0

I'm using pyarrow to read parquet data from s3 and I'd like to be able to parse the schema and convert it to a format suitable for running an mLeap serialized model outside of Spark.

This requires parsing the schema.

If I had a Pyspark dataframe, I could do this:

test_df = spark.read.parquet(test_data_path)
schema = [ { "name" : field.simpleString().split(":")[0], "type" : field.simpleString().split(":")[1] }
for field in test_df.schema ]

How can I achieve the same if I read the data using pyarrow instead ? Also, for the Spark dataframe I can obtain the rows in a suitable format for model evaluation by doing the following:

rows = [[field for field in row] for row in test_df.collect()]

How can I achieve a similar thing using pyarrow ?
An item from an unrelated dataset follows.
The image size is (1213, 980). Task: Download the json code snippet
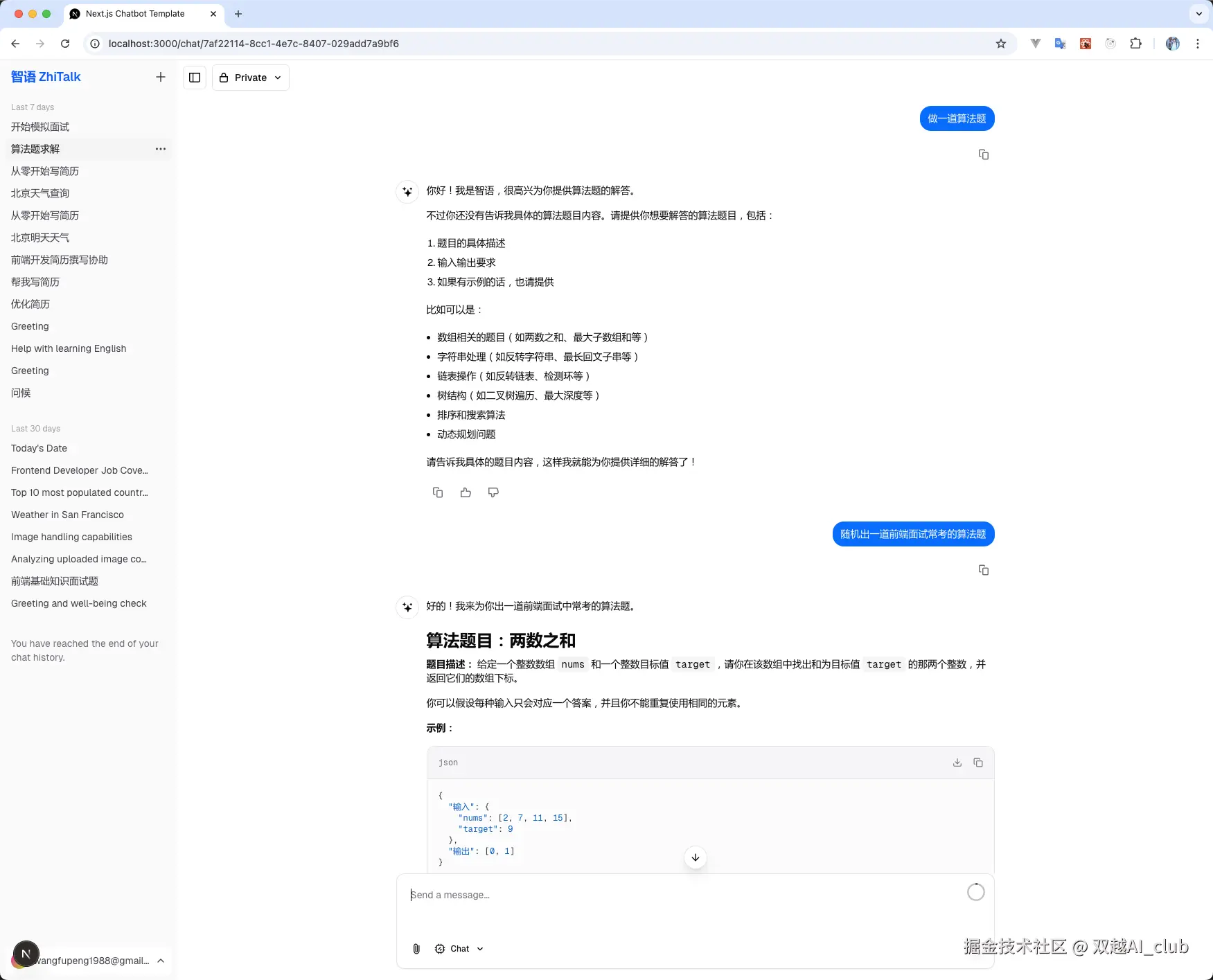(957, 762)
Thanks in advance for your help.

femibyte
  • 3,317
  • 7
  • 34
  • 59

1 Answers1

1

If you want to get the schema, you can do the following with pyarrow.parquet:

import pyarrow.parquet as pq
dataset = pq.ParquetDataset(<path to file>).read_pandas()
schema = dataset.schema
schemaDict = {x:y for (x,y) in zip(schema.names, schema.types)}

This will give you a dictionary of column names to datatypes.

Douglas Daly
  • 85
  • 10